The solution for :math:`u` in this demo will look as follows:

.. image:: ../singular_u.png
    :scale: 75 %

Equation and problem definition
-------------------------------

The Poisson equation is the canonical elliptic partial differential
equation.  For a domain :math:`\Omega \in \mathbb{R}^n` with boundary
:math:`\Gamma = \partial \Omega`, the Poisson equation with pure
Neumann boundary conditions reads:

.. math::

	-\nabla^{2} u &= f \quad {\rm in} \ \Omega \\
	\nabla u \cdot n &= g \quad {\rm on} \ \Gamma \\

Since only Neumann conditions are applied, :math:`u` is only
determined up to a constant by the above equations. An addition
constraint is thus required, for instance

.. math::
  	\int u \, {\rm d} x = 0

The most standard variational form of the Poisson equation reads: find
:math:`u \in V` such that

.. math::
   a(u, v) = L(v) \quad \forall \ v \in V,

where :math:`V` is a suitable function space and

.. math::
   a(u, v) &= \int_{\Omega} \nabla u \cdot \nabla v \, {\rm d} x, \\
   L(v)    &= \int_{\Omega} f v \, {\rm d} x
            + \int_{\Gamma} g v \, {\rm d} s.

The expression :math:`a(u, v)` is the bilinear form and :math:`L(v)`
is the linear form.

If we make the Ansatz that :math:`u` can be expressed as a linear
combination of the basis functions of :math:`V`, and discretize the
equation, we can write our problem as a linear system:

.. math::
	AU = b,

where :math:`U` gives the coefficient for the basis functions expressing :math:`u`.

Since we have pure Neumann boundary conditions, the matrix :math:`A`
is singular.

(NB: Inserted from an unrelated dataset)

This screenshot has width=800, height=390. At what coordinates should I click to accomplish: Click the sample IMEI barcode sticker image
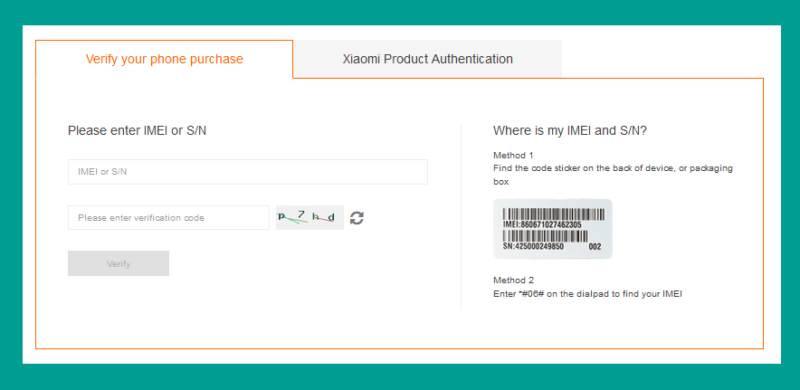553,229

There exists a non-trival vector :math:`e` such that

.. math::
	Ae=0.

span :math:`\{ e \}` is the null space of A. Consequently, the matrix
:math:`A` is rank deficient and the right-hand side vector :math:`b`
may fail to be in the column space of :math:`A`. We therefore need
to remove the components of :math:`b` that do not lie in the column
space to make the system solvable.

In this demo, we shall consider the following definitions of the input
functions, the domain, and the boundaries:

* :math:`\Omega = [0,1] \times [0,1]` (a unit square)
* :math:`\Gamma = \partial \Omega` (boundary)
* :math:`g = -\sin(5x)` (normal derivative)
* :math:`f = 10\exp(-((x - 0.5)^2 + (y - 0.5)^2) / 0.02)` (source term)